Extrait:
::::
La famille est la corporation, la personne morale collective la plus forte et la plus naturelle que les lois humaines reconnaissent; pourtant la puissance du chef ou du conseil de famille est singulièrement restreinte et bientôt annulée par l’âge des enfans, sauf dans des cas très exceptionnels. Et l’on admettrait qu’un corps de métier constituât une personne morale jouissant d’une autorité supérieure à celle de la famille même, et investie du privilège exorbitant d’exiger l’obéissance passive à ses décrets! Sur quels sophismes s’appuieraient des prétentions aussi abusives, aussi contraires aux simples notions du bon sens. et de l’équité?

Précisément, diront quelques-uns, la famille est une corporation naturelle et fermée, dont chacun fait partie par devoir et par droit de naissance; le syndicat est une corporation civile, ouverte à tous ceux qui veulent y entrer. Dès lors, pourquoi parler d’oppression? Chaque ouvrier, en s’affiliant à un syndicat, ne s’engage-t-il pas librement d’avance à se soumettre aveuglément aux décisions de la majorité? A la bonne heure. Mais un semblable engagement est entaché de nullité. Les lois ne permettent à personne d’aliéner son indépendance électorale, ni de vendre son vote, ni de renoncer à sa liberté individuelle, sous quelque prétexte que ce soit. Ces principes s’appliquent parfaitement en matière de syndicats. Il ne saurait être licite à un citoyen, dans ce cas pas plus que dans tout autre, d’abdiquer sa responsabilité comme en servitude volontaire. Un contrat de ce genre serait déclaré caduc par les tribunaux. La faculté de se syndiquer n’implique pas le privilège d’échapper aux prescriptions de la loi commune.
::::
Consignes:
(a) D'après l'extrait, comment le syndicat est-il défini par opposition à la famille ?
(b) Recopiez mot pour mot tout le passage de l'extrait, depuis « La famille est la » jusqu'à « et de l’équité? ».

Données brutes:
::::
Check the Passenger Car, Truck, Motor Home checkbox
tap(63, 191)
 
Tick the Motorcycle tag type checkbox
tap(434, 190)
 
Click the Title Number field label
::::
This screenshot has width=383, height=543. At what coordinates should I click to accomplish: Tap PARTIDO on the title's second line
::::
Corrigés:
(a) Le syndicat est une corporation civile, ouverte à tous ceux qui veulent y entrer.

(b)
La famille est la corporation, la personne morale collective la plus forte et la plus naturelle que les lois humaines reconnaissent; pourtant la puissance du chef ou du conseil de famille est singulièrement restreinte et bientôt annulée par l’âge des enfans, sauf dans des cas très exceptionnels. Et l’on admettrait qu’un corps de métier constituât une personne morale jouissant d’une autorité supérieure à celle de la famille même, et investie du privilège exorbitant d’exiger l’obéissance passive à ses décrets! Sur quels sophismes s’appuieraient des prétentions aussi abusives, aussi contraires aux simples notions du bon sens. et de l’équité?